§ Instructions
1. In the interview about jailed Belarusian businessmen, copy word for word the passage starting at "- There is no" and ending at "connected with democracy.".
2. Using the interview about jailed Belarusian businessmen, decide whether each statement agrees with it: (a) Aleh Volchak heads a center based in Kyiv; (b) Volchak says only Chyzh and Averyanov work by back-door schemes; (c) Yuri Averyanov is hiding from law enforcement officers in Germany. Answer yes or no for each, and quote the deciding words.
3. According to the interview about jailed Belarusian businessmen, why does the state put businessmen behind bars? Answer in one to three sentences.

§ Source extract
■ ■ ■ ■ ■

The crisis broke out, putting many businessmen, who were considered to be the preferences of Belarusian leaders behind bars. Some use bribery to remain at large; many spend time in prison.
Why are there no guarantees even if businessmen are close to the political elites? Does the termination of high-profile arrests mean that the government quenched its thirst for blood? Or is it a lull in the fight?
Aleh Volchak, former investigator, the head of the center Legal Aid to the Population (Kyiv, Ukraine), answered the questions of the "EuroBelarus» Information Service.
- Why do the businessmen who are close to the political elites end behind bars?
- There is no classical business in Belarus as there is in Europe and in America, where officials cannot influence business and where courts are independent. Business is directly connected with democracy.
Belarusian business is a state business, which operates according to certain rules of the state: business can be done until it is allowed by the state. And what the state does is withdraw part of the profit. The "oligarchs" were allowed to earn a lot; the state turned a blind eye to many things under one condition – to fill the budget.
But the crisis broke out; the state ran out of money. Businessmen started hiding a lot of money earned during the 20 years of Lukashenka's rule. "Oligarchs" initiated "contractual obligations" to Lukashenka, saying that they will support the budget and governmental programs. When it comes to money, Aliaksandr Lukashenka is a strict boss, for whom no family and no friends exist. Putting businessmen behind bars is a way to return the money.
- The head of Trade house Koltso Yuri Averyanov is hiding from the law enforcement officers in Germany and his business are declared bankrupt one after another. Is his bankruptcy of an economic or political nature?
- Today there is no clear business in Belarus. It is not only Chyzh and Averyanov, who are working in accordance with the back-door schemes, but small and medium enterprises, too. When it comes to money laundering, Belarus can compete with the Italian mafia.
Bankruptcy has two sides of the coin. The first is deliberate bankruptcy, say, business went broke and the firm closes. In this case, there comes economic responsibility. If you don’t go through the bankruptcy procedure, then various “sins” pop out and criminal cases are initiated: tax evasion, illegal business activities, forgery of documents, creation of fictitious firms, etc. For example, one large firm creates 40 small firms that operate up to one year; then they get closed and the whole cycle repeats again. That's how our "billionaires" withdraw money from the country. This scheme has been perfected since 1994, when I worked as an investigator.

■ ■ ■ ■ ■

Collection entries
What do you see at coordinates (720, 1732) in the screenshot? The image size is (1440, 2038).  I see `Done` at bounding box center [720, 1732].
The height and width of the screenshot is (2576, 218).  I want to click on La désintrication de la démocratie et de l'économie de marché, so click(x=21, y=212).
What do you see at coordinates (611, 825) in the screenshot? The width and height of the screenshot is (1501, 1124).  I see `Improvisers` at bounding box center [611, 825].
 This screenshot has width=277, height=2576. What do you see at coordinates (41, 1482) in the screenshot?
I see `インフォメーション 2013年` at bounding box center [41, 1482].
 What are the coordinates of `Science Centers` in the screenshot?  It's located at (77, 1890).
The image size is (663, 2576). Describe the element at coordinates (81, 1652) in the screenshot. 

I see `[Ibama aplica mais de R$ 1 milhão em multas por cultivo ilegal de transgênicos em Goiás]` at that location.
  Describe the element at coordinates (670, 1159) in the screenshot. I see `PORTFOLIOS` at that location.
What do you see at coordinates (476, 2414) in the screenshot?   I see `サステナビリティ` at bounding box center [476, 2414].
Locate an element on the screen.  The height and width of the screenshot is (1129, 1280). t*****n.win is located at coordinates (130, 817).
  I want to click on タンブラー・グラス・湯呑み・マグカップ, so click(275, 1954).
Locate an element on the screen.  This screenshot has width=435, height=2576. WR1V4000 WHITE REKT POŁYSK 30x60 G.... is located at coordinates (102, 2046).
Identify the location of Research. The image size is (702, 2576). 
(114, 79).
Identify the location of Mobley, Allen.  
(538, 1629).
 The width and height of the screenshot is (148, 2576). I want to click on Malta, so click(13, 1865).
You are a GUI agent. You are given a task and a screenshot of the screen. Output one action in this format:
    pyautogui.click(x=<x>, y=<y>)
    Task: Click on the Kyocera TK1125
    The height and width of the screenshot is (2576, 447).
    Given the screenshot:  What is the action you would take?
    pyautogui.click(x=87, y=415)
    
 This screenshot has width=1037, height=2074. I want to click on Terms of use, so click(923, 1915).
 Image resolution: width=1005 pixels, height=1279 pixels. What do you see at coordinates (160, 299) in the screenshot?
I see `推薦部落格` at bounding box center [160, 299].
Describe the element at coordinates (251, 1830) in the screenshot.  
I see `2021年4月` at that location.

■ ■ ■ ■ ■

§ Solutions by task
1.
- There is no classical business in Belarus as there is in Europe and in America, where officials cannot influence business and where courts are independent. Business is directly connected with democracy.

2.
(a) Yes: "the head of the center Legal Aid to the Population (Kyiv, Ukraine)"
(b) No: "It is not only Chyzh and Averyanov, who are working in accordance with the back-door schemes, but small and medium enterprises, too."
(c) Yes: "is hiding from the law enforcement officers in Germany"

3. When the crisis broke out, the state ran out of money, and businessmen started hiding much of what they had earned during Lukashenka's 20 years in power. Putting them behind bars is a way to get that money back.